Friday, October 26, 2012

Drinking, smoking mystic.



Caryll Houselander

Over the past few years I've taken an interest in Caryll Houselander.  My fear of being too influenced by feminine spiritual writers kept me from reading her works in the past, although her letters have helped me discover her genius.  Anyway - I've decided I like her very much - and agree with her even more, although I have never read a book by her or about her.  I'm more interested in her letters - there one encounters the person, very often without artifice.

I don't want to be part of her fan club or cult either.  It is better to be poor, that way you only get what you need the most. 

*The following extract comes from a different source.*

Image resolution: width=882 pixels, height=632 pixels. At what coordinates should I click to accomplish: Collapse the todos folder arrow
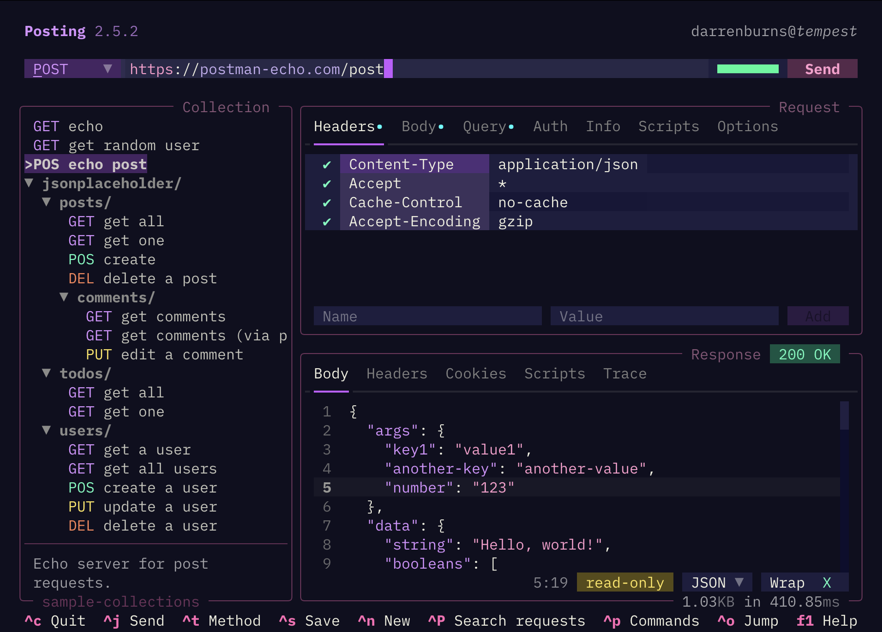pos(46,374)
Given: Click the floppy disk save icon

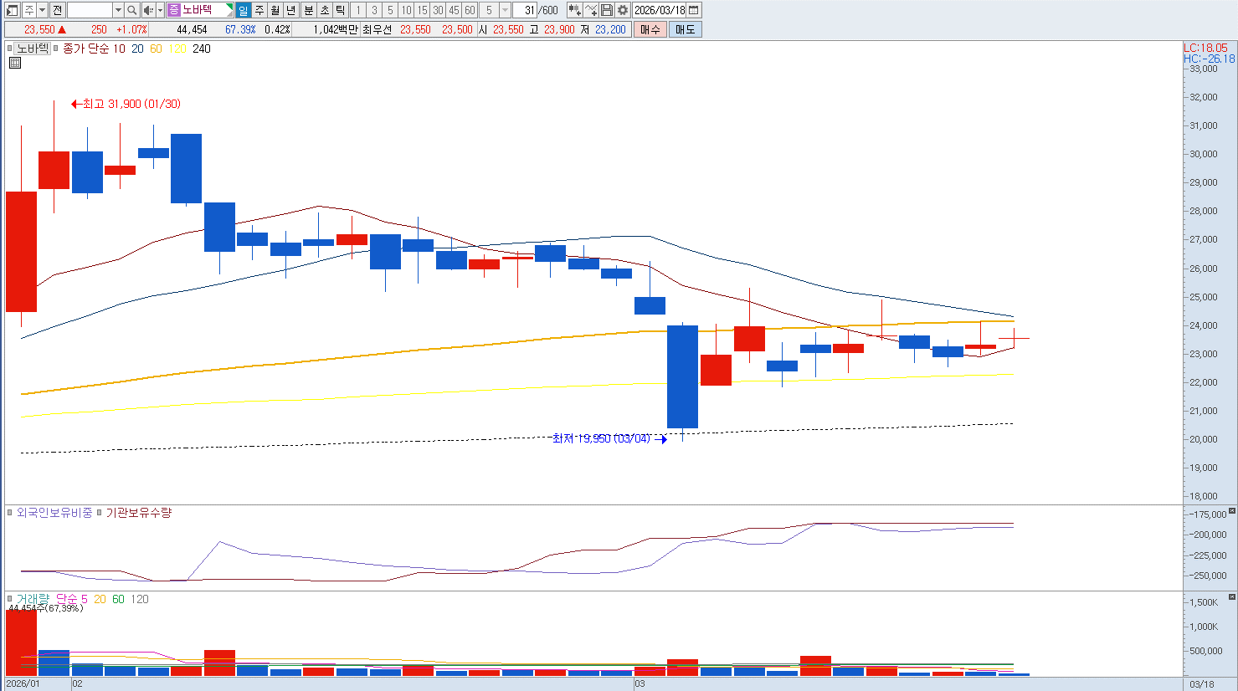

On that note, a couple of quotes from Wiki:

We go through life with dark forces within us and around us, haunted by the ghosts of repudiated terrors and embarrassments, assailed by devils, but we are also continually guided by invisible hands; our darkness is lit by many little flames, from night-lights to the stars. Those who are afraid to look into their own hearts know nothing of the light that shines in the darkness.

God’s will for you is to serve him, in his way, as he chooses now. It is only a want of humility to think of extreme vocations, like being a nun or a nurse, while you try to by-pass your present obvious vocation . . . Today you have to use what you have today, and do not look beyond it.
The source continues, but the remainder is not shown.